## TASK GOAL
Put the material that opens with the line containing "Describe the element" and closes with the line containing "at that location." into a JSON list of strings, one string per line, leaving out blank lines.

## SUPPLIED DATA

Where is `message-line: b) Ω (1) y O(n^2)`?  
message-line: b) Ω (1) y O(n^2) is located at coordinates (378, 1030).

...

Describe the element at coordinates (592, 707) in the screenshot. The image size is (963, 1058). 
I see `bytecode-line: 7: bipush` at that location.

---

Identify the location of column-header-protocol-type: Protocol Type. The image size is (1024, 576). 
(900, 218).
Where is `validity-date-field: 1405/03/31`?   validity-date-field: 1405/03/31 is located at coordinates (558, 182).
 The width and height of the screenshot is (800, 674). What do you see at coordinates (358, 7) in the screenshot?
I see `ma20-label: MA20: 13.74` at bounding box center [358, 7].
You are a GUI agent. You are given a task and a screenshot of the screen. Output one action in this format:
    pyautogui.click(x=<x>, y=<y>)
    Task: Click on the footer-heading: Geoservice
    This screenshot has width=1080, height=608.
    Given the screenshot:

## EXPECTED ANSWER
[
  "Describe the element at coordinates (592, 707) in the screenshot. The image size is (963, 1058). ",
  "I see `bytecode-line: 7: bipush` at that location."
]